Back then — late August, 2007 — Mercer and his longtime band mates were riding high on their third album, “Wincing the Night Away,” which had debuted at No. 2 on Billboard's album chart earlier in the year.
They headlined Les Schwab Amphitheater on the same night reggae star (and former Bendite) Matisyahu performed about a mile away at the Athletic Club of Bend — during an explosive lightning storm — and still drew more than 2,500 people.
Four years later, The Shins is ostensibly Mercer's solo project, and if that wasn't clear when he dismissed those band mates over the past couple years and replaced them with players who better fit his sonic ambitions, it certainly was when new promotional photos emerged featuring only one man.
Or when folks who showed up to see The Shins' last-minute show at Bend's Domino Room on Tuesday night found, available for purchase just inside the door, a poster to commemorate the show prominently featuring a silhouette of Mercer's famously bearded face.
For whatever reason, at some point along the way, Mercer decided to change how The Shins operate, at least to the outside observer. He turned it into a solo thing, and even retreated from the name for a while, trying his hand at acting and collaborating with super-producer Danger Mouse on a project called Broken Bells.
Here is what has not changed, however: James Mercer has few peers when it comes to writing a hooky pop-rock song. For all the changes in the band's world, Tuesday's show was a refreshing reminder of that.
Announced just eight days before, the show sold out in advance, and at 7:30 p.m., the line to get in stretched from the Domino Room's door to the corner of Greenwood Avenue and Hill Street. It was orderly and moved quickly, though most folks missed a weird, wobbly opening set by Portland's Hosannas.
By the time Mercer led the band on stage at 9:10 p.m., the room was packed to the back, with a healthy number of folks hanging out up on the balcony. It was the biggest Domino Room crowd I've seen since G. Love in 2009.
From there, it was a typical Shins show: solid, a tad shaky in places, spectacular in others. Mercer seemed skittish starting out, fidgeting under the lights and offering mostly awkward banter until about halfway through, when a raucous run through “So Says I” loosened him up and turned the crowd into what looked like a meeting of Pogo Enthusiasts of America.

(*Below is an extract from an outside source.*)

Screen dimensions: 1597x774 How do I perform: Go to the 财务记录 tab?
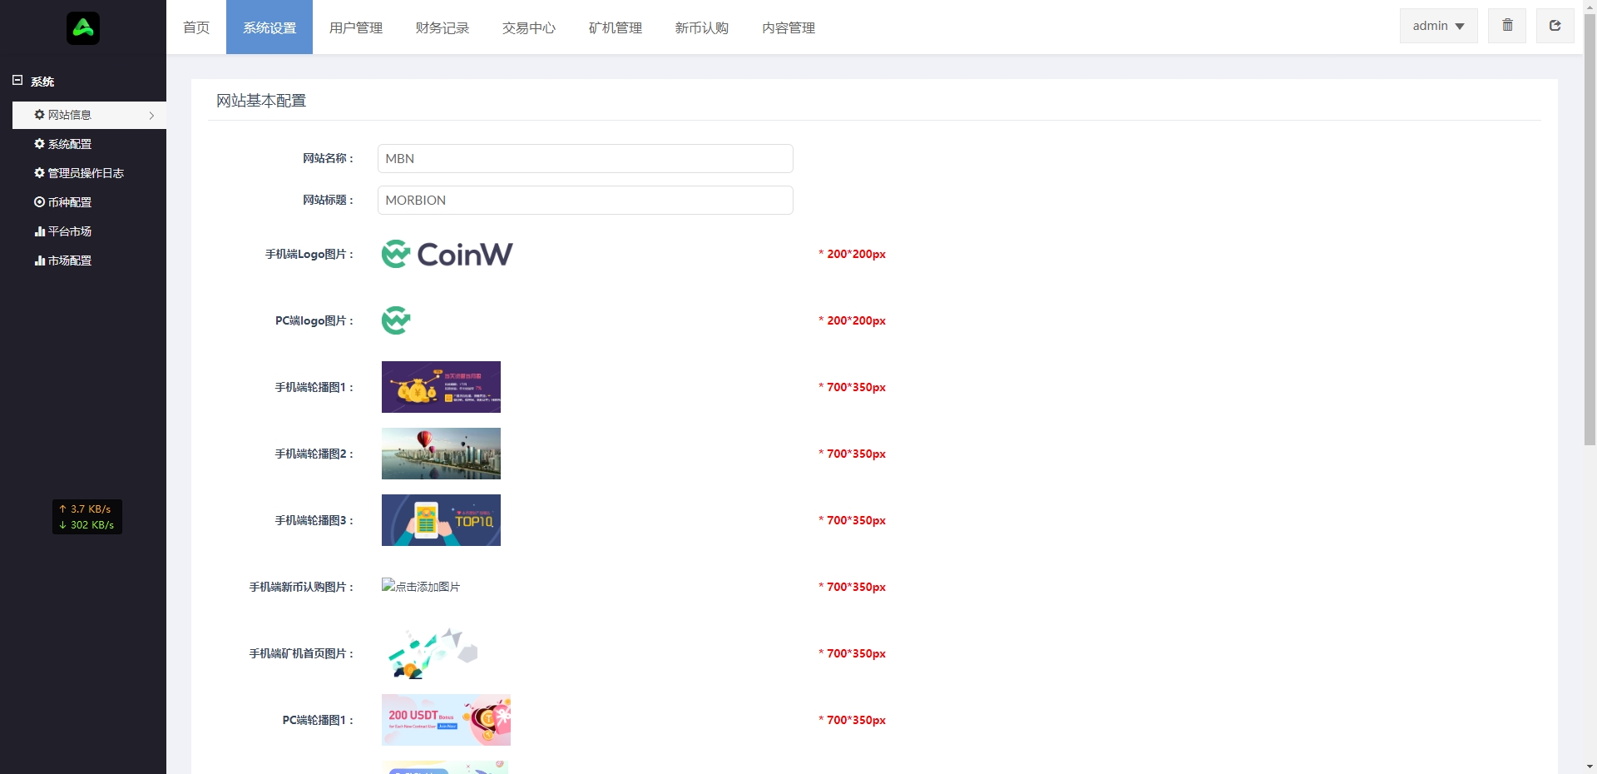click(443, 27)
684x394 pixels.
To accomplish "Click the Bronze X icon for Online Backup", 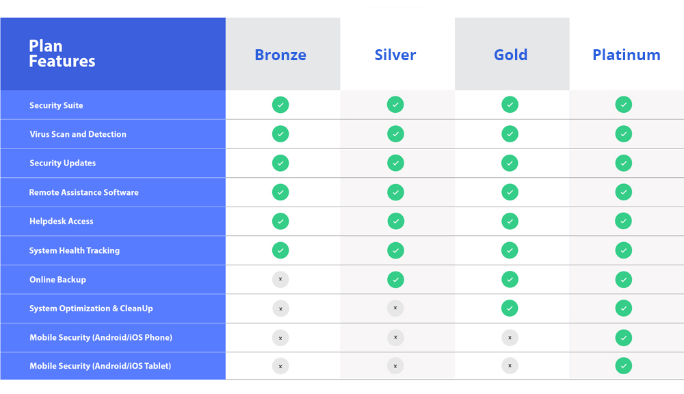I will click(280, 279).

The band hit all the highlights of its first three albums. “Australia,” “Kissing the Lipless” and “Know Your Onion!” were bouncier than a trampoline. “Mine's Not A High Horse” and “Sleeping Lessons” showcased the band's rhythmic eccentricities. Two old obscurities — “Sphangum Esplanade” and “When I Goose-Step” — harkened back to The Shins' gentle early days and gave veteran fans a special treat.

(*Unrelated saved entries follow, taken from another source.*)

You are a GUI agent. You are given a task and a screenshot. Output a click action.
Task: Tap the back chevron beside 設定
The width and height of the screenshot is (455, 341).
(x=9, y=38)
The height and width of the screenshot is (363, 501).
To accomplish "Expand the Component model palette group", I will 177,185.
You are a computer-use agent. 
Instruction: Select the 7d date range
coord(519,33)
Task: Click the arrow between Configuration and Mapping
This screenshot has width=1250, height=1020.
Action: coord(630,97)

And “Phantom Limb,” “Girl Inform Me” and “Saint Simon” reminded me that no one does more with a “whoa” or an “ah” or a “la la la” than Mercer.
As you'd expect from a band still learning to play together, not everything was perfect. “Sea Legs” was snoozy (as it tends to be) and “New Slang” lacked its usual delicate charm thanks to a new keyboard-driven arrangement.
On the other hand, the only cover of the night, David Bowie's “Ashes to Ashes,” sounded so at home in this band's hands, folks who hadn't heard it before might've thought it was a song off The Shins' upcoming fourth album.
Speaking of which, as far as I can tell, Bend got the first look at two new songs. The first had a surf-y, submerged feel and lyrics that matched; Mercer sang about waves and driving to the sea and taking on water as Yuuki Matthews' rubbery bass line echoed around the room.
The second was a slow, sprawling tune that had a very laid back, classic rock feel, like a twangier Pink Floyd discovering the relaxed and rootsy wonders of the Hammond organ. (Richard Swift's work on the keys was prominent throughout the night.)
In total, the band played right at 90 minutes (minus the encore wait) and sounded pretty spot on, which isn't surprising given Mercer's obvious drive for perfection. He has surrounded himself with crack players who are more than skilled enough to carry off The Shins' airtight songs.
And because those songs are so great, I really enjoyed myself. But I couldn't shake a sort of somber yearning for the lineup that took The Shins to stardom. They were goofy and sometimes sloppy, sure, but they were a lot of fun, and they certainly had more personality than The Shins 2.0.
At a rock 'n' roll show, fun and personality count for something, at least.
As I said on my blog, this felt less like a Shins show and more like James Mercer & His Mercer-naries Play the Hits of The Shins. Which is fine, I guess. After all, it's Mercer's band, and he can run it however he wants. If I want to make personnel decisions in a band, I should start one.
I suppose I'm torn. It's about the songs, right? And the songs are great.
But really, it's never just about the songs.